Saturday, October 5, 2019
Hello, my chuckaboos! Thanks for coming back to the The Delta Pearl. Let’s get right to it.
This week’s random reader things
Thanks to Dan Antion for letting me use some of his photos. He staged a photoshoot especially for an item at the end of this chapter. Be sure to visit Dan at No Facilities.
This installment ties back to Chapter 1 — Dance. Émeraude is reminded of the enigmatic Dealer’s odd reaction to something she couldn’t even see.
Previously on The Delta Pearl (Chapter 1)… The Dealer gazed at the horizon. He raised a white gloved hand to shield his eyes from the bright sunlight. I knew he saw much more than I ever could. Jaspe stared at one spot too long. It made me wish for a spy glass.
I turned to look again at the spot that had held the Dealer’s interest. Something about his manner, along with the fact that he seemed determined to deny noticing anything, did not bode well.
Last time Émeraude found the source of the moaning. It wasn’t an injured passenger. Rather it was the governess and her ward, in some passionate dirty-puzzling. However, she still doesn’t know the identity of the giggler.
If you still need to review, click the link for Chapter 8 — Think. Shall we get back on the riverboat now?
The Delta Pearl
Chapter 9 — Secure
Clouds swirled as I leaned back. Round and round I whirled in the dance.
We were high above the river, on the hurricane deck. The perfect dance teacher, Jaspe’s movements never faltered. With every step engrained in his memory, the Dealer needn’t pay attention.
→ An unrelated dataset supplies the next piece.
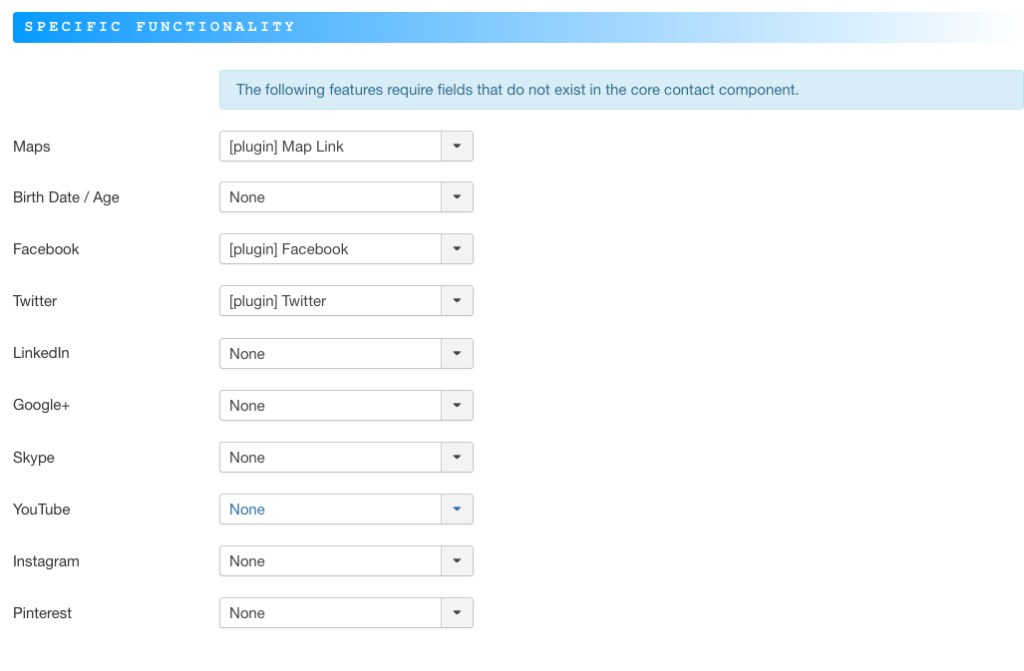The width and height of the screenshot is (1024, 671).
Task: Select the '[plugin] Map Link' field for Maps
Action: (x=330, y=146)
I only became aware that his mind was elsewhere when turn after turn I saw that his gaze was fixed at some faraway point on the shore.
Abruptly I remembered he had the same distant gaze, after we finished our previous lesson. Once again, I turned to look at the spot that had held the Dealer’s interest.
Previously he pretended there was nothing. I drew a breath to inquire. However, before I could ask him what he saw, Jaspe excused himself, cutting our lesson short. That was something he never did.
“Forgive me cher,” he began. “A matter requires my attention. You’ve worked hard, have you not? It’s a good time to go inside for a snack. Agate has made beignets. They should be ready now.”
He looked over his shoulder with a last glance toward the shore.
“Next time we will work with tap shoes,” he added as if the comment would disguise his parting look into the distance.
With that, he gracefully descended the stairs.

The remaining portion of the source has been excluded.